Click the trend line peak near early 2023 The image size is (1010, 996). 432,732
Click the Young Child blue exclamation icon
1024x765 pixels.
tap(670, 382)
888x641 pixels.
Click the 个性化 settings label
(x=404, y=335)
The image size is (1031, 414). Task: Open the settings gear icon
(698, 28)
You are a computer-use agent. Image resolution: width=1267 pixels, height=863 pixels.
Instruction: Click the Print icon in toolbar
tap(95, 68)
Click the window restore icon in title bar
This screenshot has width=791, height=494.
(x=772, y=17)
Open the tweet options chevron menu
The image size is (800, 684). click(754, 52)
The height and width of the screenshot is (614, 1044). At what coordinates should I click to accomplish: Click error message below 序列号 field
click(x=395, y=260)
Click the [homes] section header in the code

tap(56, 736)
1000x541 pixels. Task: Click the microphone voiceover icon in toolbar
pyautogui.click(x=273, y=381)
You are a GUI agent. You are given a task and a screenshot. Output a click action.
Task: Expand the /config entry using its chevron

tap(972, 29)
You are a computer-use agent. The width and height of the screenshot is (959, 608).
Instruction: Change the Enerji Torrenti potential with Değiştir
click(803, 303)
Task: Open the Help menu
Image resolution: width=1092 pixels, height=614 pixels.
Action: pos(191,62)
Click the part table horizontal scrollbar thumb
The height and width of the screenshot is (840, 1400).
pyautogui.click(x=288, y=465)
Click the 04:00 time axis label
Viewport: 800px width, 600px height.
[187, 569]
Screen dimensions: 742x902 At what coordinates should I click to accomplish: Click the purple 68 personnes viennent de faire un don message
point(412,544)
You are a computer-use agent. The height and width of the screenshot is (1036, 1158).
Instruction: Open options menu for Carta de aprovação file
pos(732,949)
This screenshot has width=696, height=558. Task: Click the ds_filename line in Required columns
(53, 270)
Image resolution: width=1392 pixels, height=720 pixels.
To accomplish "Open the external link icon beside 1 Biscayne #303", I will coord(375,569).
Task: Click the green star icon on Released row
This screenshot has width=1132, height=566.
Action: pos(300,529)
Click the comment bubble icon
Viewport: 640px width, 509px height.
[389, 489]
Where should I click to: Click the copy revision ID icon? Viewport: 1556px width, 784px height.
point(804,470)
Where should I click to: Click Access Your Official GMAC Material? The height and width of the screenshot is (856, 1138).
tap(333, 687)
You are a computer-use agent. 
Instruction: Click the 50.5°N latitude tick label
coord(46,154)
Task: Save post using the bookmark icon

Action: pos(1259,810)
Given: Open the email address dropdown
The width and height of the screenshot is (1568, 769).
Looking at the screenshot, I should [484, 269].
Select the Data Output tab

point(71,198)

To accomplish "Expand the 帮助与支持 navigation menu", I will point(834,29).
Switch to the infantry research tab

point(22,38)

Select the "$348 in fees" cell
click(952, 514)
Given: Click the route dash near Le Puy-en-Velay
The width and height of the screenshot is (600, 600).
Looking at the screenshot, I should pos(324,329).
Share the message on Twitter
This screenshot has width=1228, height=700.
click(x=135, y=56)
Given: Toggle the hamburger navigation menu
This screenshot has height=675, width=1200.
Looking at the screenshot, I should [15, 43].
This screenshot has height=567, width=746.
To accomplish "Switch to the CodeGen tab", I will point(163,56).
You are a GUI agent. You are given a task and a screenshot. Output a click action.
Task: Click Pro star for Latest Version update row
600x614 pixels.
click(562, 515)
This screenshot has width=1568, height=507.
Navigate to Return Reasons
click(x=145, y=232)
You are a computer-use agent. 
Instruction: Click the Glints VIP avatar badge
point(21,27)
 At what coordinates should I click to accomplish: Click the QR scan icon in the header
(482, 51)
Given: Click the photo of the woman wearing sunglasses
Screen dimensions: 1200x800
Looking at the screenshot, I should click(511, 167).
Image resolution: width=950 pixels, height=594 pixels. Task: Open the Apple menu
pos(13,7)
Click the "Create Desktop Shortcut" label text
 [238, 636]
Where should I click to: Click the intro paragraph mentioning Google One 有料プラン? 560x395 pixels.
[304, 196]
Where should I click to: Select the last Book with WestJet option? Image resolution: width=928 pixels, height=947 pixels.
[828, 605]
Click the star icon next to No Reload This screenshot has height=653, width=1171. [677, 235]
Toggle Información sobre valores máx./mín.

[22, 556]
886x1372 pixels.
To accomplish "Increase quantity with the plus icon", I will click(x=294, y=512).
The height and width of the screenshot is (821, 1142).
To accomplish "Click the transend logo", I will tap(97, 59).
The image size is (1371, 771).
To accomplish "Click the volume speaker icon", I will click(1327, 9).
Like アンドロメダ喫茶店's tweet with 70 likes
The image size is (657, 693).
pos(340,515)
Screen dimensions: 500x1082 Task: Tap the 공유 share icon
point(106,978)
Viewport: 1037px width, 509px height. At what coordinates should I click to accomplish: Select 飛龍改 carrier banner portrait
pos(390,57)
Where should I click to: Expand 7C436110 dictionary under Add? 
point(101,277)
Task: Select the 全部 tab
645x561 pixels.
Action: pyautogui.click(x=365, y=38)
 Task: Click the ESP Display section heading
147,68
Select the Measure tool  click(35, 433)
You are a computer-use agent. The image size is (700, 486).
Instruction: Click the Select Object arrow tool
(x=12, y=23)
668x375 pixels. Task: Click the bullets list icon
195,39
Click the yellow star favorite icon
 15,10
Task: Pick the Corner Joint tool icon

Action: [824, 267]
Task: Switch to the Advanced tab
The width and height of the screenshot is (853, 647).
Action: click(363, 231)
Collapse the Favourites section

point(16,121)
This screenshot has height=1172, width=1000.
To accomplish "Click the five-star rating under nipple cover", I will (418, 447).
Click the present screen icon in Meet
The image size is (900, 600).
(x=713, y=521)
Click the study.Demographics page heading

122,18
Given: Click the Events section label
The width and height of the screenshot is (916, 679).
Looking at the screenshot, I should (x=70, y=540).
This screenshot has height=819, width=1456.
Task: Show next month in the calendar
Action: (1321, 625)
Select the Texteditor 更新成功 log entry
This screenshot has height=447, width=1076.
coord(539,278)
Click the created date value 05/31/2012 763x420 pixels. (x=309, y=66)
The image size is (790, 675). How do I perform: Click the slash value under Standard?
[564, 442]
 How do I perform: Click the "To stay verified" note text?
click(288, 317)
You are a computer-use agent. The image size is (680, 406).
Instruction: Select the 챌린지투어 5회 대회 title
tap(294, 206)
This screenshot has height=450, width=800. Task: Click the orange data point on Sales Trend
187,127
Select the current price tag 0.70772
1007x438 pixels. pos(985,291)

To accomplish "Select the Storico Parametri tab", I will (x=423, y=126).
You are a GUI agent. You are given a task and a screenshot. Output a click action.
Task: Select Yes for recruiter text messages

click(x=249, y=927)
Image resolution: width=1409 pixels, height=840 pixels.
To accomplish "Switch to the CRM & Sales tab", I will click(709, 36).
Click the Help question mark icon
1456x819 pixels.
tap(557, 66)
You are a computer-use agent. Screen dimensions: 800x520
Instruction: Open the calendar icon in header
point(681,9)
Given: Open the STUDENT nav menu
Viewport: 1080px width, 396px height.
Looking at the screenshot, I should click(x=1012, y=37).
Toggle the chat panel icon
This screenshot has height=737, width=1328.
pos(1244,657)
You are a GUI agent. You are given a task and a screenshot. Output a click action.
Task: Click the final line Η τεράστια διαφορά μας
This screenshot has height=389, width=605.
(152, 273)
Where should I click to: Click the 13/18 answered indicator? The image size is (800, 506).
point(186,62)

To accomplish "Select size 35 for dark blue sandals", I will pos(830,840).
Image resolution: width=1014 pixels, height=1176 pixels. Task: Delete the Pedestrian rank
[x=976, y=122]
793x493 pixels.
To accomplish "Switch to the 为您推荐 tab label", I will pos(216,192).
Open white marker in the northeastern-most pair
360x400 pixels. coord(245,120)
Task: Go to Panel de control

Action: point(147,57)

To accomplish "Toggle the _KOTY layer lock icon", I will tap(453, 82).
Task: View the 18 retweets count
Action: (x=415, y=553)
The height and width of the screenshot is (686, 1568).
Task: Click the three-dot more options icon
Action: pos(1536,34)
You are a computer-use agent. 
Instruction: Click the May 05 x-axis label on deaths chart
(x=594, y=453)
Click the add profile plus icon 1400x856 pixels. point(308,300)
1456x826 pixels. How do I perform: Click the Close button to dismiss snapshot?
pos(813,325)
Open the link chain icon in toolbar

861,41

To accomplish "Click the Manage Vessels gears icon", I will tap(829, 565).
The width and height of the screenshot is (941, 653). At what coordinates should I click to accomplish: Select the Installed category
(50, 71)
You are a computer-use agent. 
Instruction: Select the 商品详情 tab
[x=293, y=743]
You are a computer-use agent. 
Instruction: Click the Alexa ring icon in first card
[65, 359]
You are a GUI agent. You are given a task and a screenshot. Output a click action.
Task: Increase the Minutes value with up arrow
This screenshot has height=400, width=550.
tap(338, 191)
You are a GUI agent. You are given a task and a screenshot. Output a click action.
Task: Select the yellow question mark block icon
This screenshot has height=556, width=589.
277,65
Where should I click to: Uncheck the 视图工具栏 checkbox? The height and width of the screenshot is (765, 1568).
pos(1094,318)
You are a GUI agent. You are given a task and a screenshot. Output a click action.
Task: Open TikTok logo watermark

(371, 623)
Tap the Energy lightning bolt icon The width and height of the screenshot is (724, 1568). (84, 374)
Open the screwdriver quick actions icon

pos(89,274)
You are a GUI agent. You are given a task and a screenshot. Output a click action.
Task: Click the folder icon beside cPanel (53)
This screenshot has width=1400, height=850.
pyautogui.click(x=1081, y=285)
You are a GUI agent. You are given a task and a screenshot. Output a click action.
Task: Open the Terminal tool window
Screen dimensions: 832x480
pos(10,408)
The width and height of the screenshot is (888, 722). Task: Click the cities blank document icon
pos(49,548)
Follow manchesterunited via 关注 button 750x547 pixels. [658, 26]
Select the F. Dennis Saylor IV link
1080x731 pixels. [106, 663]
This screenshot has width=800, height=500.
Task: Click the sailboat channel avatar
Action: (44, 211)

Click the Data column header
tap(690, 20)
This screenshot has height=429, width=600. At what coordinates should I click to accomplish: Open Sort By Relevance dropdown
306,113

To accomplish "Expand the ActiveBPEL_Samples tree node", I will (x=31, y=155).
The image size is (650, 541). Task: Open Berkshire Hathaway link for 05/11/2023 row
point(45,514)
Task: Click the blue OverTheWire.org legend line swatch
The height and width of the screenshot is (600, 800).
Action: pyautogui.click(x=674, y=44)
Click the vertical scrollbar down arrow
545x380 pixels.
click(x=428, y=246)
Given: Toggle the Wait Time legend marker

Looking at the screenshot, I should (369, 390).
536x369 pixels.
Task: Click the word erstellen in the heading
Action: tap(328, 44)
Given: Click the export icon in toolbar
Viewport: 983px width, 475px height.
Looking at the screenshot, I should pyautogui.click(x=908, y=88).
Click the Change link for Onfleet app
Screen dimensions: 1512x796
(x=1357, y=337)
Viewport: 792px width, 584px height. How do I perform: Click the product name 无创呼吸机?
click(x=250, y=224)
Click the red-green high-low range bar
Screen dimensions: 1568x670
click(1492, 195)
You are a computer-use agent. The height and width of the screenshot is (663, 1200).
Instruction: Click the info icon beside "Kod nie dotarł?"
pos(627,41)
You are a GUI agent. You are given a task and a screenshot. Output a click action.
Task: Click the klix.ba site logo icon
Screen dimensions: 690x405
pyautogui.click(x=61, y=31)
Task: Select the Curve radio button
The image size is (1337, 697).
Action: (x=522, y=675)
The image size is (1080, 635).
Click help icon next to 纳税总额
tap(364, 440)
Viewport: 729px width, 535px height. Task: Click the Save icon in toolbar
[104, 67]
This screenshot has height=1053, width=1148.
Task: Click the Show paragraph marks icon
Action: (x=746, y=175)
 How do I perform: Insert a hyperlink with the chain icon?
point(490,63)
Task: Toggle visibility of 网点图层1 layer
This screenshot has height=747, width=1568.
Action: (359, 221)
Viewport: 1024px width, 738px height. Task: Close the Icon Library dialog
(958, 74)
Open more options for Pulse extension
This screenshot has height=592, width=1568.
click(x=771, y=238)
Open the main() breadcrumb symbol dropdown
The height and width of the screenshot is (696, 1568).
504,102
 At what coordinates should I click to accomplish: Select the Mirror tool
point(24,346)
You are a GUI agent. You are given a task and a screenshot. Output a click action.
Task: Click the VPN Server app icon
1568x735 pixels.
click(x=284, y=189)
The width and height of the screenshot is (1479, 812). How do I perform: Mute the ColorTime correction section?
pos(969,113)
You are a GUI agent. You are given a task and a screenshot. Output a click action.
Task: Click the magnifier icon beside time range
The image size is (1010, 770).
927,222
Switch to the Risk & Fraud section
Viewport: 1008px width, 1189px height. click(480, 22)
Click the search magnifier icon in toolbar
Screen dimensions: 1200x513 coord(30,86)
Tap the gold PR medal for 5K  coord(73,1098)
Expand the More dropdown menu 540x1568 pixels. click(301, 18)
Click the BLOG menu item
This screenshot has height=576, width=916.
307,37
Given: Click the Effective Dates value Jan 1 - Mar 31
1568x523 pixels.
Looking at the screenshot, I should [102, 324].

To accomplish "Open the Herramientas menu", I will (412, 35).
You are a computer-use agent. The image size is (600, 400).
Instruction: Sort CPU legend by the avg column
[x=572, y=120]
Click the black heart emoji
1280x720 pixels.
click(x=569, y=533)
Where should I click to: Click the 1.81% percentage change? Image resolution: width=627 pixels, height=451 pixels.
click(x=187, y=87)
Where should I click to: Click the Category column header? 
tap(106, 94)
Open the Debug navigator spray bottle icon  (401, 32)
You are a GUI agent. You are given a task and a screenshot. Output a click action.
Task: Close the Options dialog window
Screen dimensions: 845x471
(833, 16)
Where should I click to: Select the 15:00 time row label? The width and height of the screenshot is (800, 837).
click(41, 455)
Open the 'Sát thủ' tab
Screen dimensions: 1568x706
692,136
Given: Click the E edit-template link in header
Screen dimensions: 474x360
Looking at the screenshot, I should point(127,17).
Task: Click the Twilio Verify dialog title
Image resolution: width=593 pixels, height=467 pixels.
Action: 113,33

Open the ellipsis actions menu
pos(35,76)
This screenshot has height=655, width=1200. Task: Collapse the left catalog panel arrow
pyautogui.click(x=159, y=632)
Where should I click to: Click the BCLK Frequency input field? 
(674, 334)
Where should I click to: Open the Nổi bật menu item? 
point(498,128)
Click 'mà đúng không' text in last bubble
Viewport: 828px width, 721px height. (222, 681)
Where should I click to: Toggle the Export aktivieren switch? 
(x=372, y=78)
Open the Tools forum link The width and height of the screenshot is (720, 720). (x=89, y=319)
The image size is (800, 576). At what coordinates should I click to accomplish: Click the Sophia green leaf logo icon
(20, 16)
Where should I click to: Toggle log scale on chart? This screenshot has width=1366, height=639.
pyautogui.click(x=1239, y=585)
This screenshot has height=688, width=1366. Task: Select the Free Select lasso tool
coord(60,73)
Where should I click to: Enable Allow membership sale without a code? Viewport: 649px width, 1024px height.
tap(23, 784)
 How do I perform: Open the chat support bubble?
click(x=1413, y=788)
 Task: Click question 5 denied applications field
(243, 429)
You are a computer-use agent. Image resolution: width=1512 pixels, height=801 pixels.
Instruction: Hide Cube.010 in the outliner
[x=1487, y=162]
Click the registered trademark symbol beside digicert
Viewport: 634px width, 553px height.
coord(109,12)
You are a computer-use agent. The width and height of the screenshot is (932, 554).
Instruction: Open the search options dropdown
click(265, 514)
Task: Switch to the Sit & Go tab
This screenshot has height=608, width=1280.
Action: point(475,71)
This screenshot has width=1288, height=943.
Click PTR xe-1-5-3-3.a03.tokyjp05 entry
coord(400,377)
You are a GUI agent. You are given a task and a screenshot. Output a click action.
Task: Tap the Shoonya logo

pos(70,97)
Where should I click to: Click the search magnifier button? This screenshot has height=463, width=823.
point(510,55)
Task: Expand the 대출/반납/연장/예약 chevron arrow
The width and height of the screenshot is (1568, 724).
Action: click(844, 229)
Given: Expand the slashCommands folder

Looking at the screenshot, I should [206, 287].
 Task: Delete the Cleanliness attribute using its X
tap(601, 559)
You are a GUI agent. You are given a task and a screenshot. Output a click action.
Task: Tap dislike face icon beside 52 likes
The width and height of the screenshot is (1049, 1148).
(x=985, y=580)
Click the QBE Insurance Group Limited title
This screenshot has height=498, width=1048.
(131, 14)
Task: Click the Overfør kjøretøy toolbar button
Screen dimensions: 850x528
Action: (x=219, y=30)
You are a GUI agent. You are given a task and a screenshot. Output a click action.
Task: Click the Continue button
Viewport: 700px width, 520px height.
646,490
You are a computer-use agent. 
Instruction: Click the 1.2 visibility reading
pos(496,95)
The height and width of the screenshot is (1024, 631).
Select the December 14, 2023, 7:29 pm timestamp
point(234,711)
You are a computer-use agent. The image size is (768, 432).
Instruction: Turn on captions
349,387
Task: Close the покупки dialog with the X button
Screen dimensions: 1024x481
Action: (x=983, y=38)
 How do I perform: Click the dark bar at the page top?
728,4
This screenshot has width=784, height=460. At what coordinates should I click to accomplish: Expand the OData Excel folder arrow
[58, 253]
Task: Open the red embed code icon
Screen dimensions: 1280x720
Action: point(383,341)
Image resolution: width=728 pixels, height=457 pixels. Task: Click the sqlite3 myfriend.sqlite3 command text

* [Work task]
Going through the data above, return each line with the word "Increase".

* [The answer]
To accomplish "Increase quantity with the plus icon", I will click(x=294, y=512).
Task: Increase the Minutes value with up arrow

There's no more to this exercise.